The countdown to the May 1, 2021, uniform—i.e., local—election is on. Please make sure you are registered by April 1 to vote in this election, and take time before the election to learn about who and what will be on your local ballot.
The May uniform election is when many local political subdivisions, such as school districts and cities, elect members of their governing bodies. They may also propose bonds through which taxpayers can approve the government entity’s taking on debt to pay for certain needs, such as new buildings or road improvements. Don’t forget that public education is always on the ballot! That’s why it’s important for educators like you to research the issues that have a direct impact on your profession—particularly as they relate to school board races and K-12 school bond proposals.
School board races are especially important as school trustees are responsible for adopting policies, budgets, goals, and priorities; setting tax rates; and hiring and evaluating superintendents. Local school board-adopted policies cover so many aspects of an educator’s job, from salaries and appraisals to safety measures and even the school calendar. During the COVID-19 pandemic, school board members were the ones voting on when to open or close campuses, whether to impose safety regulations such as mask mandates, how to handle virtual instruction, and so much more. Texas has delegated much of the authority to its local communities that elect their local school trustees to govern the school district, so it’s essential you get out and vote.

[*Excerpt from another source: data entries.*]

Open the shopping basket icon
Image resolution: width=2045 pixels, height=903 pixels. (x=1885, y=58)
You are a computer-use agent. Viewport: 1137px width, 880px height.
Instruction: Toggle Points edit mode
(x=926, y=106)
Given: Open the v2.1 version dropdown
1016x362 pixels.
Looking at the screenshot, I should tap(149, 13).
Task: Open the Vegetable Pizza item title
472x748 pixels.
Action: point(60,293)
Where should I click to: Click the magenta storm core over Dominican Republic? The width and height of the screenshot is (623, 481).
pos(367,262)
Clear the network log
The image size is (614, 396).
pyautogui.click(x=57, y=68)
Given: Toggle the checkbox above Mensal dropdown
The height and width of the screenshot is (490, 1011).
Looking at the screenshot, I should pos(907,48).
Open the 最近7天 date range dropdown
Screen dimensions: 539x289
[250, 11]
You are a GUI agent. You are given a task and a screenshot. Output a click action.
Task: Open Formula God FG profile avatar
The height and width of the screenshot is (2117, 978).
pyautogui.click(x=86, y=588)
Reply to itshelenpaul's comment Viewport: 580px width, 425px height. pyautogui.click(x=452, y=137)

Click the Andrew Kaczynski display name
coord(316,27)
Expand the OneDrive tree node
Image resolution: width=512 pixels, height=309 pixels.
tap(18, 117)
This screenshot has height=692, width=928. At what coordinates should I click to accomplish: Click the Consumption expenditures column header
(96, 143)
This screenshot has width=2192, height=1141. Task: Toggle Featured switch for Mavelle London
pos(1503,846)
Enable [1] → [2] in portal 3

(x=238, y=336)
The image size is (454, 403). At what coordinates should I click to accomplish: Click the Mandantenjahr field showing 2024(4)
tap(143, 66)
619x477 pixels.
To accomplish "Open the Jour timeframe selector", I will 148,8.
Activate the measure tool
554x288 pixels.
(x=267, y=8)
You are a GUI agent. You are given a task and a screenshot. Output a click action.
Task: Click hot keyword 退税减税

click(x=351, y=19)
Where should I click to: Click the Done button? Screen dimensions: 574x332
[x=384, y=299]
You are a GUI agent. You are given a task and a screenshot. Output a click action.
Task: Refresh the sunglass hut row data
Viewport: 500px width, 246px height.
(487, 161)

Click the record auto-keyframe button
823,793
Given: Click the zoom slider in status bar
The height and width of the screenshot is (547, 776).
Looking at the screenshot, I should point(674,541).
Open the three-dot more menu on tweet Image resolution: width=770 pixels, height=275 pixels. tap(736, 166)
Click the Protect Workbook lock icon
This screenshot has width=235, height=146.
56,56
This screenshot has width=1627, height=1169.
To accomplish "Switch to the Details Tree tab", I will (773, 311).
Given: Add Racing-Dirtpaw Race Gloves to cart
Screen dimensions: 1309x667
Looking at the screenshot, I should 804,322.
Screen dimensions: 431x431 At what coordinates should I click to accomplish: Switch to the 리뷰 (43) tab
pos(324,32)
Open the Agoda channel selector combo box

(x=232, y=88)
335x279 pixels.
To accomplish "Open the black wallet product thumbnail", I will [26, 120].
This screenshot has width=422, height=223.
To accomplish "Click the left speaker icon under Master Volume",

Not sure if you’re registered to vote? You can easily check your voter registration on the Texas Secretary of State’s site by clicking here. You can also find out what’s on your ballot by visiting votetexas.gov and clicking “What’s on the Ballot?”
Here are some important dates to mark on your calendar for the May 1 election:
- Last day to register to vote: April 1
- Vote-by-mail application due: April 20
- Early voting: April 19–27
- Election Day: May 1, 7 a.m.–7 p.m.
Don’t forget your photo ID when heading to the polls! Voters may use one of the seven forms of photo ID listed below. For voters aged 18–69, IDs may be expired up to four years. A person 70 years of age or older may use a form of ID that has expired more than four years ago.
- Texas driver license
- Texas Election Identification Certificate (EIC)
- Texas Personal Identification Card issued by DPS
- Texas handgun license
- U.S. military identification card containing the person’s photograph
- U.S. citizenship certificate containing the person’s photograph
- U.S. passport
Now’s the time for you and your colleagues, family, and friends to make your voices heard—be sure to remind them about voting in the May 1 election. Local elections are just as important as national and state elections; these elections affect your local community and everyday life. Only by coming together and acting as one voice can we truly advocate for public education! Let’s build a culture of voting by showing up to the polls during every election! Your vote matters!